There's the fact that my parents, who turn 70 this year, are celebrating their 50th this Saturday. They are Norman and Ethel, just younger. And by no means is either of them close to retiring from this earth. But, they will not go on forever. They will come to the end of their own lane at some point, and not turn back to hurry home.
Then there's a couple I knew who actually had a summer camp, on Hogan Pond, and whose son was and still is my best friend. I used to spend a lot of time at that camp, and it is as close to the Thayer's in its rusticity as is possible. We boated, we swam, we listened to the pine needles tapping on the roof.
Fran and Larry, the couple who owned the camp, saw their companionship come to an end with the death of Fran this past winter. She was barely in her 60s.

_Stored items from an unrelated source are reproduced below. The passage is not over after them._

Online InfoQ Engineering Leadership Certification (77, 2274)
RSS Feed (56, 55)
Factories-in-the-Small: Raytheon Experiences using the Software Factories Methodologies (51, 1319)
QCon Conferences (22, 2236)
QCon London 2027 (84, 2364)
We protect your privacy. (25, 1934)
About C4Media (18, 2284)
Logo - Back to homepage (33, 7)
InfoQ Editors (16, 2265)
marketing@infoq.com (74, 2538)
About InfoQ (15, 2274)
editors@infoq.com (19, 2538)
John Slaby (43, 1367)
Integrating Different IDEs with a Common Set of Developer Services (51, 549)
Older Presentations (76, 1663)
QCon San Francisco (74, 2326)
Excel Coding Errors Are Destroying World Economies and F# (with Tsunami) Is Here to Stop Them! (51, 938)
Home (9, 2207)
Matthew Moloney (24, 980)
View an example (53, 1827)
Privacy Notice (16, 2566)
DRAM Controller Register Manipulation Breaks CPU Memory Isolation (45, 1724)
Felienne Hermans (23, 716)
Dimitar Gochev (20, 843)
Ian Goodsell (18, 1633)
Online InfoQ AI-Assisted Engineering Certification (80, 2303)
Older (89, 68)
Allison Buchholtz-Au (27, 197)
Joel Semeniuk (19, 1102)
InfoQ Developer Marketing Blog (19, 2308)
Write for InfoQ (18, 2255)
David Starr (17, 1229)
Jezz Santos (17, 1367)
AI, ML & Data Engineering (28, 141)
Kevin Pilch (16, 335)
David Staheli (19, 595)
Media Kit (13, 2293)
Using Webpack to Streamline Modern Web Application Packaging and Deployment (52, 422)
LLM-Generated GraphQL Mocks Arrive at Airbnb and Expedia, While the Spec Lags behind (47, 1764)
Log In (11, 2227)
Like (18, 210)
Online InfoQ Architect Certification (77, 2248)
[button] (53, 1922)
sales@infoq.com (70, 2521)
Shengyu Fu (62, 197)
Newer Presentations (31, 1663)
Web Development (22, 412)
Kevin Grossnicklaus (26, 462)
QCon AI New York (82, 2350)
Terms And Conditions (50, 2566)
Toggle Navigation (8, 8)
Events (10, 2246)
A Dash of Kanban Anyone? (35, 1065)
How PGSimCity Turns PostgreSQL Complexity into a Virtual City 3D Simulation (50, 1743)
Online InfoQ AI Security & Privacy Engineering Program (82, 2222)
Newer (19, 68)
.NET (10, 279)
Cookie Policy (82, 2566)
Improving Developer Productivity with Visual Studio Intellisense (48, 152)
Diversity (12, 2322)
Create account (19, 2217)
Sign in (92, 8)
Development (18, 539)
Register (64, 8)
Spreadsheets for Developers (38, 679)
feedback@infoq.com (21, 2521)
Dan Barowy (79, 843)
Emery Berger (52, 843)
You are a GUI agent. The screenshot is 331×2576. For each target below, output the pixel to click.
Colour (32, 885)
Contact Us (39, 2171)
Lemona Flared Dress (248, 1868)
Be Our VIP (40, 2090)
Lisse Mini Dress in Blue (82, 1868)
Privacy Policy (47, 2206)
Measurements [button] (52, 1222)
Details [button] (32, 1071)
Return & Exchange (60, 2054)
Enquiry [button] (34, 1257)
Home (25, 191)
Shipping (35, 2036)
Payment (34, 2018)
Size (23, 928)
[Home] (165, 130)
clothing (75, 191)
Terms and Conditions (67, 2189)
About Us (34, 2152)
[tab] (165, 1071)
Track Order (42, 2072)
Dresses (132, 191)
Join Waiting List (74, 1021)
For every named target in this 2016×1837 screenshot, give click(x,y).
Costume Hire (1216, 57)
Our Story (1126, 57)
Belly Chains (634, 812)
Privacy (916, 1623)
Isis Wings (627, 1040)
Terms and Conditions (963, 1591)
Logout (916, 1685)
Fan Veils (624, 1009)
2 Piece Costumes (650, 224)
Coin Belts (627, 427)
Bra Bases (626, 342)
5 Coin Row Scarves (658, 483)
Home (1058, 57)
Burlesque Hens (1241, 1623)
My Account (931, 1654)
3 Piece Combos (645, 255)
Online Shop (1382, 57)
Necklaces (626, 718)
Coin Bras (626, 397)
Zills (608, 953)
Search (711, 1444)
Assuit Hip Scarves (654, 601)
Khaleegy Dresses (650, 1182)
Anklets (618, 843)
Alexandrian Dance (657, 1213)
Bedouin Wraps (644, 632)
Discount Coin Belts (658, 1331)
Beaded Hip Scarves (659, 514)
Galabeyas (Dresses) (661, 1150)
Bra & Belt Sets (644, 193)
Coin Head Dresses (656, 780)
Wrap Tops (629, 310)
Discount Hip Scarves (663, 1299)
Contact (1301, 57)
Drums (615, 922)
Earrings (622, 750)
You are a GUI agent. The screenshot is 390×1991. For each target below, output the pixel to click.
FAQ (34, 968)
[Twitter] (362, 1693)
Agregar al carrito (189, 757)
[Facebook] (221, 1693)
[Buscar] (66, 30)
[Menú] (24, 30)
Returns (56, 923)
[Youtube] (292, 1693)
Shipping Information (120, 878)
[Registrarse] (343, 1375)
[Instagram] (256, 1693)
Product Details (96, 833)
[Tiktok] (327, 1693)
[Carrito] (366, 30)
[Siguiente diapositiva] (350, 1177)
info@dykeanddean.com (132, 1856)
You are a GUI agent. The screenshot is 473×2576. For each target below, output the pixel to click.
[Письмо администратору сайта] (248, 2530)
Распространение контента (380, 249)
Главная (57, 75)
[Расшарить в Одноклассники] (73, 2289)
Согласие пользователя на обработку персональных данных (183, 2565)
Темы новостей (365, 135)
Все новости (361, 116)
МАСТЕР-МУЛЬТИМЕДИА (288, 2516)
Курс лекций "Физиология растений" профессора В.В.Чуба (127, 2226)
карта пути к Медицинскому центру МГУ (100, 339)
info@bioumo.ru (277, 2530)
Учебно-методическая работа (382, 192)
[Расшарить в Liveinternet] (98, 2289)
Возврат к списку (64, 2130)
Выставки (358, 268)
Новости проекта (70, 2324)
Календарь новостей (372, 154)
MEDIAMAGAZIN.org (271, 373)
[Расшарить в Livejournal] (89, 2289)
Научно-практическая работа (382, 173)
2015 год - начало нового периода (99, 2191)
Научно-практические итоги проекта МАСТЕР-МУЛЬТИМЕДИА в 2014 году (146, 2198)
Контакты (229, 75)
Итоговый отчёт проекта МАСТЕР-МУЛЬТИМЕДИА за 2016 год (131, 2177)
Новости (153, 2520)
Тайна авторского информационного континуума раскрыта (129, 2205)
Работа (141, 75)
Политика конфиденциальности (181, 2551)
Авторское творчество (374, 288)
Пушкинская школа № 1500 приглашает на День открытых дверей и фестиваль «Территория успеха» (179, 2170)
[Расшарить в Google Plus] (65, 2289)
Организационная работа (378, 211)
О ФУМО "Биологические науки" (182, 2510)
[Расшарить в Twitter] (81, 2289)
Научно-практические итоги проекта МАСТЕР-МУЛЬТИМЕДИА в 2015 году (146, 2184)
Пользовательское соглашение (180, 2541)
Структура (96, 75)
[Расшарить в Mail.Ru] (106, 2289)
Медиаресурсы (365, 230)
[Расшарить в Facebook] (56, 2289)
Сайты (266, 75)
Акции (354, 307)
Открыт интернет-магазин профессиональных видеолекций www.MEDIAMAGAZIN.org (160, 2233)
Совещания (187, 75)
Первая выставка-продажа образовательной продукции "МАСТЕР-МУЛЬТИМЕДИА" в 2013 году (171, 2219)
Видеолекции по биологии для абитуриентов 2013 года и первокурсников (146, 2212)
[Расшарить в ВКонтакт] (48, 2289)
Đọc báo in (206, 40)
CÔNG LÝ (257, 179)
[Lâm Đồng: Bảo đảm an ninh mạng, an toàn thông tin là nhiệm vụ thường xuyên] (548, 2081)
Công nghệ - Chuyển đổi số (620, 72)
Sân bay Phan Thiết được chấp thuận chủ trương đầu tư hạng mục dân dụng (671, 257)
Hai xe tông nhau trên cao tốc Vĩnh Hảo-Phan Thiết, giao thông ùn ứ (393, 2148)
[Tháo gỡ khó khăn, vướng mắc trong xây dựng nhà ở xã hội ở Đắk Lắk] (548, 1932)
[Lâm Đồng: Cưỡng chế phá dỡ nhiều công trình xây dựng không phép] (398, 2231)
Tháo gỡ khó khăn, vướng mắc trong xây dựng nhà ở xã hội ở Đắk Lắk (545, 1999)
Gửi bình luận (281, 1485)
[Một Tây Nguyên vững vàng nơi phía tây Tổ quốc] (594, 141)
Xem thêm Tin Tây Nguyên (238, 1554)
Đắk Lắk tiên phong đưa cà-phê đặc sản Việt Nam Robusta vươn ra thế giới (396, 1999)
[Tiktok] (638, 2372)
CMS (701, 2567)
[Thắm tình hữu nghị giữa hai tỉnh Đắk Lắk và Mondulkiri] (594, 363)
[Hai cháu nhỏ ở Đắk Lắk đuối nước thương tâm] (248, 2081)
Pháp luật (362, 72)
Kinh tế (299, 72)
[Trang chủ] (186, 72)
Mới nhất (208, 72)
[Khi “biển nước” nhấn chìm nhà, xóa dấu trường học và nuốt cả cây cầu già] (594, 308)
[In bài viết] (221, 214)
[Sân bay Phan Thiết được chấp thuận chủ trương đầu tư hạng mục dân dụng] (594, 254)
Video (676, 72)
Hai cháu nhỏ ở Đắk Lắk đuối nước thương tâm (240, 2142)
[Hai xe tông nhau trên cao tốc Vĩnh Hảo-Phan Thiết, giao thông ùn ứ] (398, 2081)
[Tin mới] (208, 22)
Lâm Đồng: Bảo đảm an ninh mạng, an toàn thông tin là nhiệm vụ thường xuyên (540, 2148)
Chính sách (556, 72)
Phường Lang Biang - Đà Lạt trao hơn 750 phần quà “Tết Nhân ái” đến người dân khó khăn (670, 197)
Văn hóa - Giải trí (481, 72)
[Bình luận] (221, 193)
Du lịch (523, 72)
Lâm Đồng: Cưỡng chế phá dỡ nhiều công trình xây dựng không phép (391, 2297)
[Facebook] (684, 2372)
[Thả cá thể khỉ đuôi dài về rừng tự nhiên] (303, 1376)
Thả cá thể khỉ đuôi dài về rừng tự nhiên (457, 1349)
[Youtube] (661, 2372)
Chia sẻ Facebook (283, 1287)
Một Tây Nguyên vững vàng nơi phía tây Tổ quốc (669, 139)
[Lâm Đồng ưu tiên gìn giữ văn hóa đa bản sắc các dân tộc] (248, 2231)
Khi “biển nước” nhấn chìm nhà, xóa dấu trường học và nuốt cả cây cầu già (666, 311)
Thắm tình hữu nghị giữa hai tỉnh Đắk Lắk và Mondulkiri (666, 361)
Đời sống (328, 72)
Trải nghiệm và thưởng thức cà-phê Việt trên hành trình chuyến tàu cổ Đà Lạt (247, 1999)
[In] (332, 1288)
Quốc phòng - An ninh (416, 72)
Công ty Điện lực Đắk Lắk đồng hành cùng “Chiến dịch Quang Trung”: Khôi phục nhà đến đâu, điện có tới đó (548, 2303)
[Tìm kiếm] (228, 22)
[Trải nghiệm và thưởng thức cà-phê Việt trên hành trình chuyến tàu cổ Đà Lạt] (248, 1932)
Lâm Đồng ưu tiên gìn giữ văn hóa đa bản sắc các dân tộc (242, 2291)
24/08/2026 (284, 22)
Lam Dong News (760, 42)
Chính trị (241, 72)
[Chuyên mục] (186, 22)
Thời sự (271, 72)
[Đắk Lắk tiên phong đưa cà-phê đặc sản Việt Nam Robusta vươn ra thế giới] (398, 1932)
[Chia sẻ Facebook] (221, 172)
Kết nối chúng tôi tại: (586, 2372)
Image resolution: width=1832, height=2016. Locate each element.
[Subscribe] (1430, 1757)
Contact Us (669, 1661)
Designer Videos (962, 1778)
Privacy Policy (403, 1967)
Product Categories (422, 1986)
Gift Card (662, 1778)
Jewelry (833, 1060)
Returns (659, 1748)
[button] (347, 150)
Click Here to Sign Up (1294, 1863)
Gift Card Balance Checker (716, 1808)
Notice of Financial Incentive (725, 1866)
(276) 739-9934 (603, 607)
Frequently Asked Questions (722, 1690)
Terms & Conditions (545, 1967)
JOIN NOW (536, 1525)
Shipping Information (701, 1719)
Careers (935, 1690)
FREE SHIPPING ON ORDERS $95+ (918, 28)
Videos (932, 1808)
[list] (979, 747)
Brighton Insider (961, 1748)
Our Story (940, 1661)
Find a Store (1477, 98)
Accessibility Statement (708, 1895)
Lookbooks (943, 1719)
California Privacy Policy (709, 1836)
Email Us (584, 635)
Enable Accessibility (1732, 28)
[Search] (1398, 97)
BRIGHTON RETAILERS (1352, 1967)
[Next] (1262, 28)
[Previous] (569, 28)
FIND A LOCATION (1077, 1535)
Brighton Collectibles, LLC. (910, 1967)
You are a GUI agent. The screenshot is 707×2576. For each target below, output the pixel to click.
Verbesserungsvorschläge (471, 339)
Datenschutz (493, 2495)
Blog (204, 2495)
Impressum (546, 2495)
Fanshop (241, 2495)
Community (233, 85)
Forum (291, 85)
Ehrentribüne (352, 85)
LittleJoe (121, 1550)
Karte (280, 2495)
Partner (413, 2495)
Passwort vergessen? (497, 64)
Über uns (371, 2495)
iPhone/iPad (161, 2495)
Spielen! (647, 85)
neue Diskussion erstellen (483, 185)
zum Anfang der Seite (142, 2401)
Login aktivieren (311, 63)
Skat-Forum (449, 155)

I spoke to Ted, their son, recently who mentioned opening up the camp for the season. The first one in Ted's life without his mother. The first one for Larry without his wife's pretty face. And it was a pretty face. For many of us.
And then there is my own mortality. It's a ways off, I would hope, but it is there nonetheless. Like for all of us. And it isn't the end part I fear. Because when it comes, I won't know. Not consciously. What I fear is the notion - the one presented in the story - of something beautiful ceasing to exist.
It's a heady reality. An idea that shakes me up: of all those strings of my life falling away - the ones that connected me in a thousand ways to beautiful things. Pretty faces all.